Sen. Browne, Rep. Mackenzie, Dr. Lipman Promote Diabetes Awareness



Speaking at a press conference today (November 13) to promote diabetes awareness, Senator Pat Browne, Representative Ryan Mackenzie and Dr. Terri Lipman, an award-winning Professor at the University of Pennsylvania School of Nursing and pediatric nurse practitioner in the Division of Diabetes and Endocrinology at the Children’s Hospital of Philadelphia, discussed the growing impact of the chronic disease on people of all ages.

Senator Browne is the prime sponsor of Senate Resolution 484, which recognized November 2018 as “National Diabetes Month” in Pennsylvania. The Resolution was unanimously adopted by the Senate on October 17.
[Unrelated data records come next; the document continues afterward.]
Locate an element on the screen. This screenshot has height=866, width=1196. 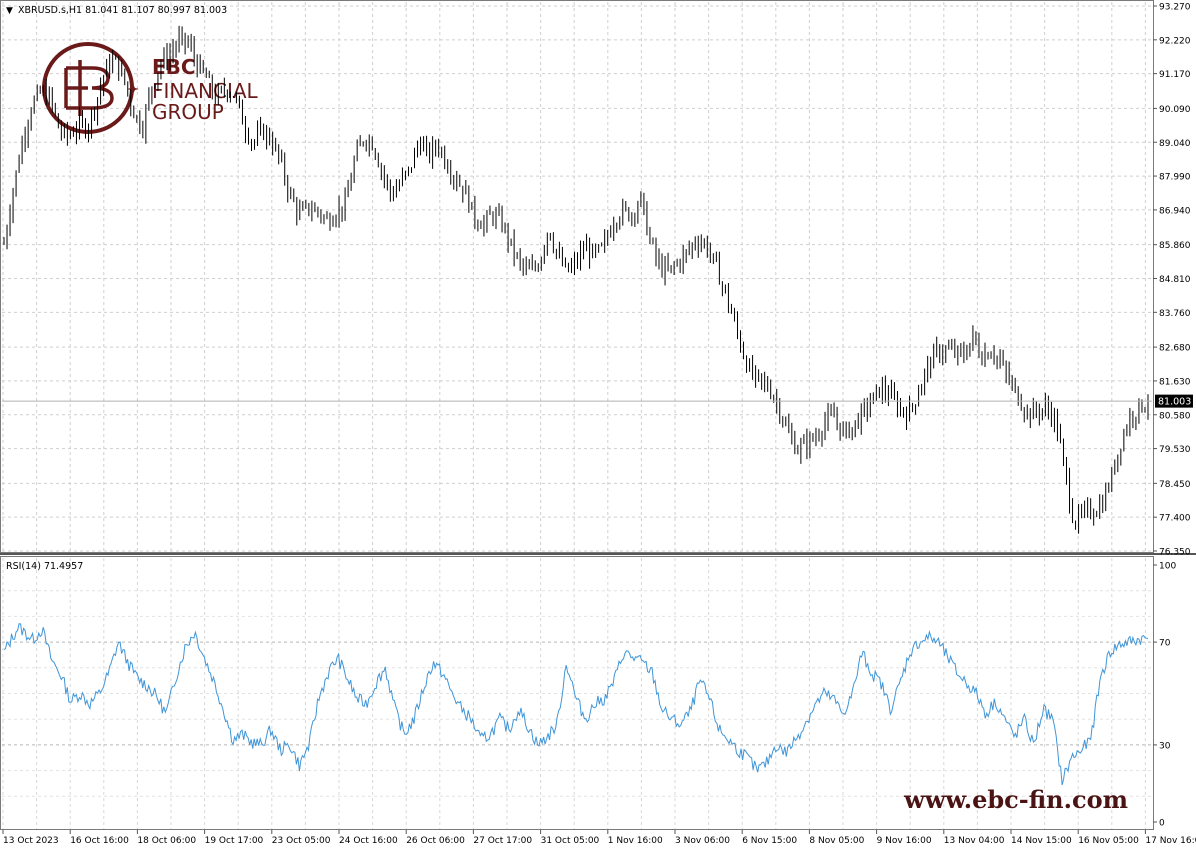
price-tick-label: 87.990 is located at coordinates (1175, 178).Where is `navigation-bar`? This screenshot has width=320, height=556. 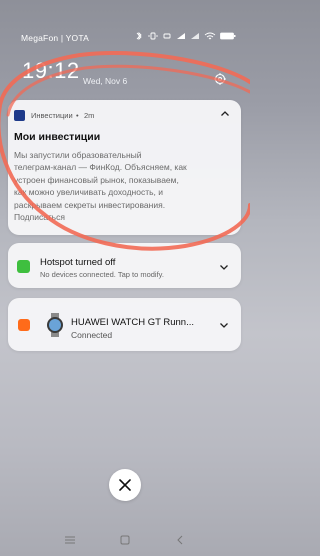 navigation-bar is located at coordinates (125, 542).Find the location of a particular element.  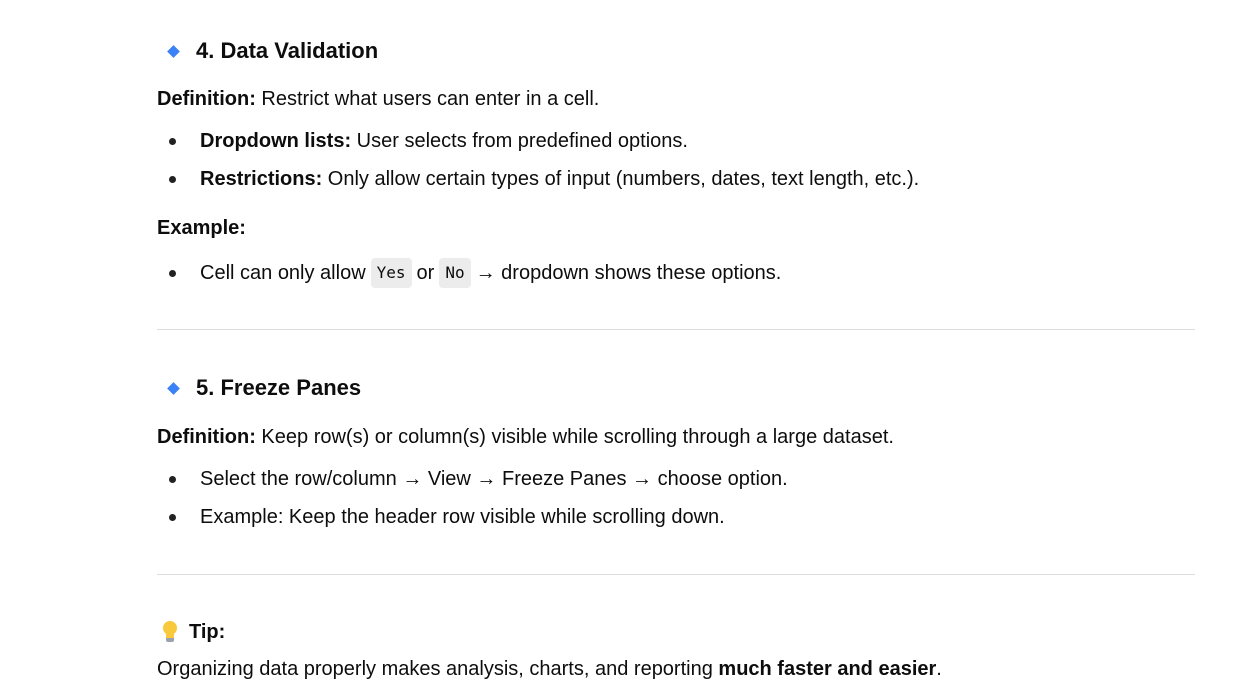

section-heading-text: 4. Data Validation is located at coordinates (288, 50).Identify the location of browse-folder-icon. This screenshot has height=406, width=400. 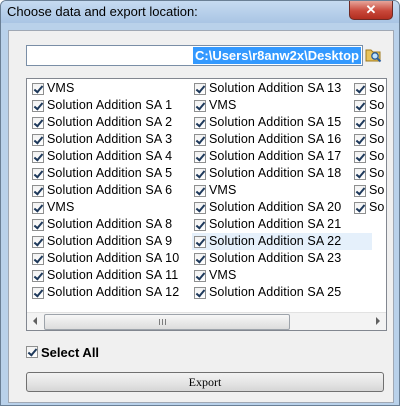
(374, 54).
“For those who’ve been diagnosed, diabetes impacts nearly every decision they make daily—from what they’ll eat, wear, do and how they’ll take care of themselves,” Senator Browne said. “The 24/7 burden of diabetes management is often misunderstood. This awareness campaign is intended to demonstrate the everyday reality of diabetes from the point of view of people living with diabetes or caring for someone with diabetes.”

Representative Mackenzie recognized the need for additional education concerning Type 1 diabetes and introduced House Resolution 569, a measure unanimously adopted by the House in November 2015, which urged all Pennsylvanian health care practitioners to educate and discuss the warning signs and symptoms of Type 1 diabetes with the patients or guardians of each child under their care.    

Type I diabetes, previously called insulin-dependent diabetes mellitus or juvenile-onset diabetes, is usually diagnosed in children and young adults. It is estimated that only 5% of people with diabetes have this form of the disease. Since

“Educating the public about diabetes is vital and individuals must be aware of the measures they can take to avoid the disease and to take effective measures if they do fall victim to it,” said Representative Mackenzie. “The symptoms of diabetes can resemble other conditions or medical problems so it is important that patients seek medical attention as soon as possible in order to take steps to bring it under control.”

Dr. Lipman was one of the authors of the Pennsylvania Diabetes Action Plan, part of the Pennsylvania Chronic Care Initiative, chaired the state’s Diabetes Surveillance Committee and leads the Philadelphia Pediatric Diabetes Registry. At today’s press conference she discussed the importance of early diagnosis of type 1 diabetes and the rising incidence in children under the age of 5.

“Senate Resolution 484 is not merely about diabetes awareness- it is about saving lives. The delayed diagnosis of type 1 diabetes can result in a serious condition called diabetic ketoacidosis – the number one cause of death at the time of diagnosis,” said Dr. Lipman. “Children 5 years of age and younger are the population most at risk.  They have the highest prevalence of morbidity and mortality because of delayed diagnosis of diabetes.”

Diabetes is a chronic disease that affects an estimated 30.3 million Americans. Pennsylvania has a diabetes epidemic – with approximately 1.5 million people living with diabetes and an estimated 325,000 Pennsylvanians undiagnosed.

In addition, 3.5 million people in Pennsylvania have pre-diabetes with blood glucose levels higher than normal but not yet high enough to be diagnosed as diabetes. Every year an estimated 63,000 individuals are diagnosed in Pennsylvania with diabetes, including a dramatic increase in the incidence of type 1 diabetes. Diabetes is the seventh-leading cause in death in Pennsylvania.